Three months before the accident, Owen had taken Hannah to see St. John’s. She had always wanted to see where Alex grew up, but Alex never made it happen. She wanted to honeymoon there; she felt it would be appropriate, but Alex bought two tickets to Cuba instead, and acted like she should be pleasantly surprised. She sat bored on a beach for five days while he read medical journals about breakthroughs in cardiology and oncology. The day before they left, she combed the beach for a handful of blue spiraled shells. She put them on the mantle back at home in a pottery bowl she had. Later, she told Owen that she couldn’t stand the idea of a souvenir from that trip. It was like trying to take a joke seriously.
To rid her of curiosity about St. John’s, after months of overhearing her and Owen talking about the place,Alex bought her and Owen tickets. She was ecstatic about the weekend trip, and Owen was ecstatic to have her to himself for two full da
ys. Alex couldn’t go, he was on call Saturday night, but Lillian could watch the kids.
She’d insisted on the window seat, and Owen remembered looking over her shoulder and noticing how slowly the clouds drifted past the window, like the plane was barely moving, like time was grinding to a halt.
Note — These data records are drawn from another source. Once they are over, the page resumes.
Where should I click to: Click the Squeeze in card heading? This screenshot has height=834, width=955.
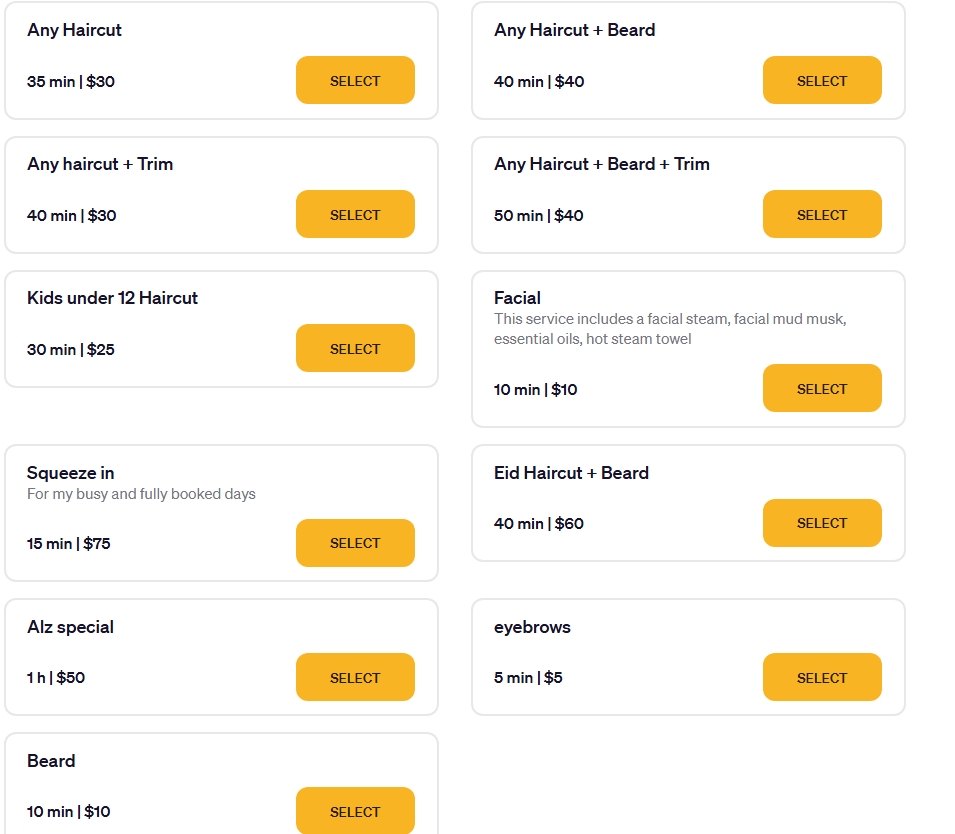coord(71,473)
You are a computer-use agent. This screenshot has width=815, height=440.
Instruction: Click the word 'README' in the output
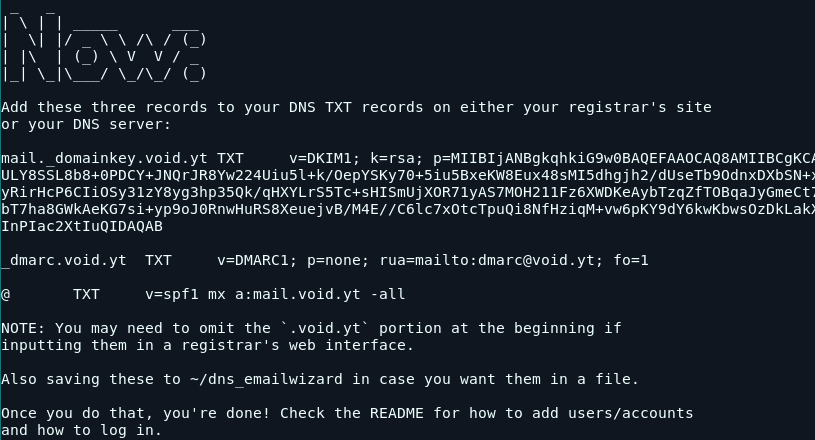pyautogui.click(x=397, y=414)
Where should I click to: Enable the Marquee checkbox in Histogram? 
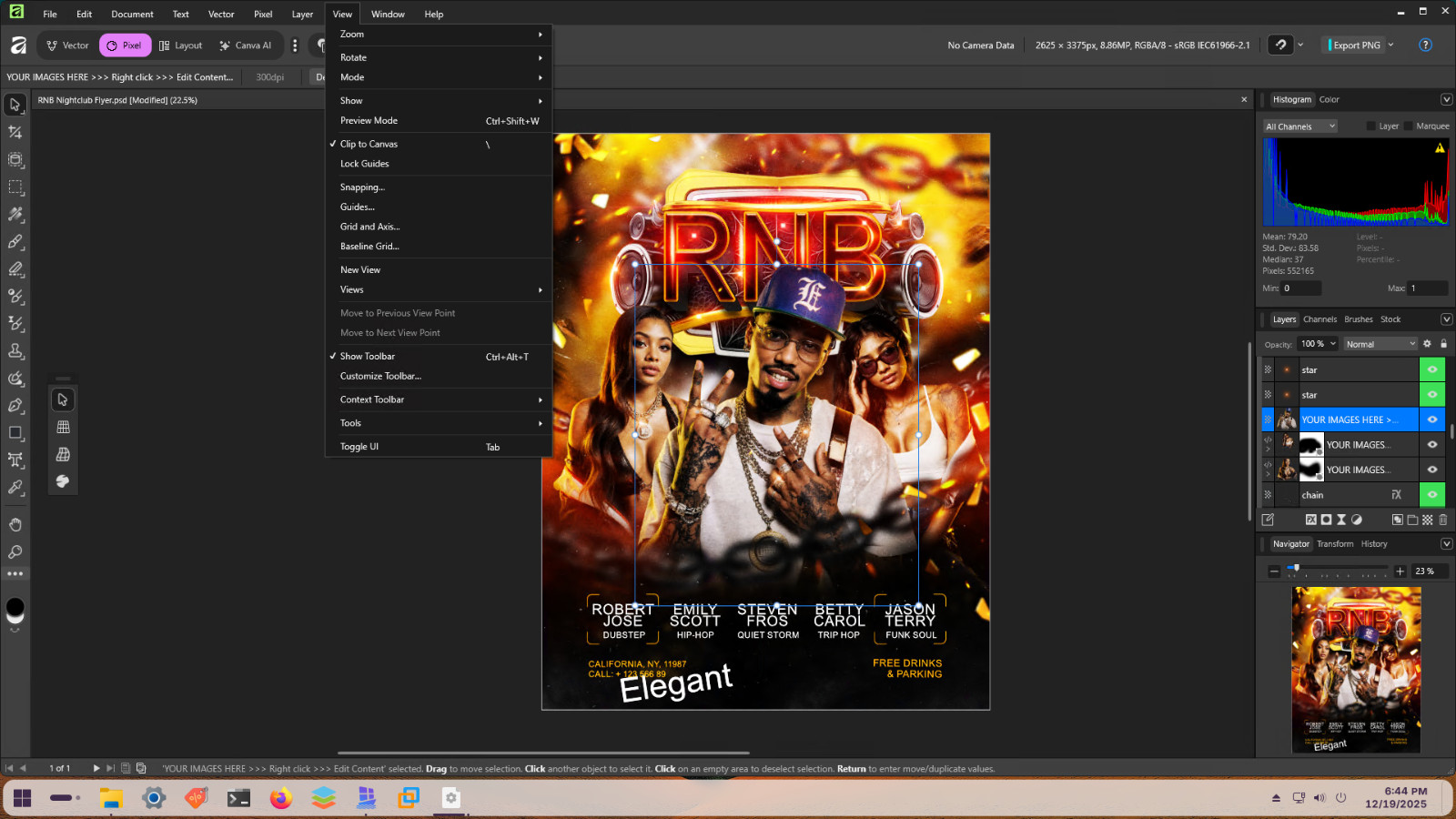pyautogui.click(x=1409, y=126)
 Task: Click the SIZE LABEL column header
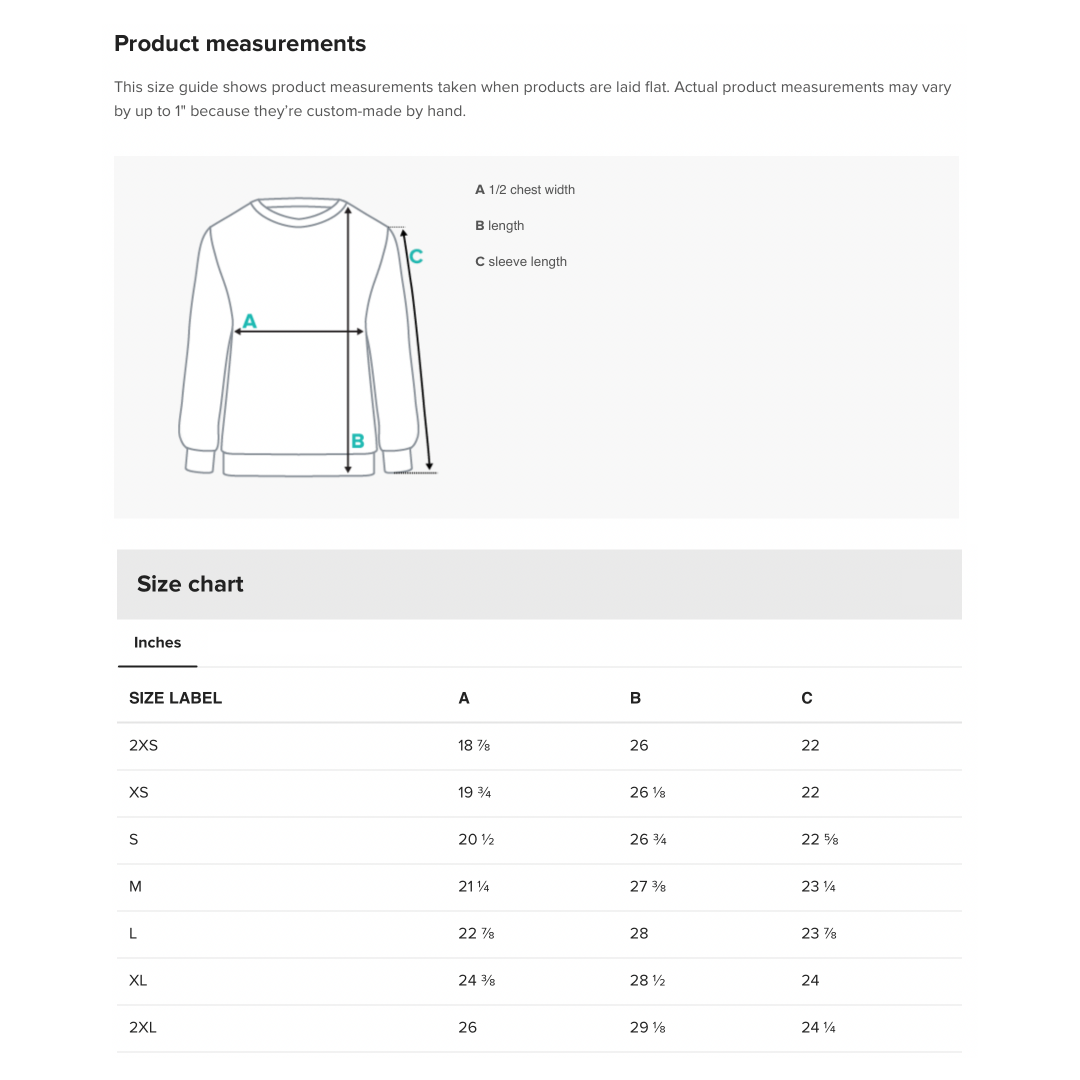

He looked up from his novel from time to time to watch her watching the clouds. When a mass of green appeared in a bigger mass of endless blue, her eyes widened. “Is that it,Owen? Is that Newfoundland?”
She poked her finger at the window. When she took it away, her fingerprint was there: a series of perfect, un-smudged, concentric circles. There was something infinite about it, something so exclusively Hannah.
“Is it? Is that Newfoundland?” She nodded this time, instead of poking at the glass.
He leaned over her and felt her warmth, her body beneath him, and shrugged his shoulders. He was smiling. As always when she spoke, he was inexplicably smiling. This effortless effect on him was what he now missed the most: the soul-filling warmth of being next to her.
It was only natural that a woman like Hannah would love St. John’s. Everything about the town was so charming to her, especially the people, and the fact that cars yielded to pedestrians, and that young men held doors. It was the bright colours of the rowhouses that struck her the most, and how vivid and alive the town was, despite the grey, fog-shrouded skies. They made her fill her camera on her first night there.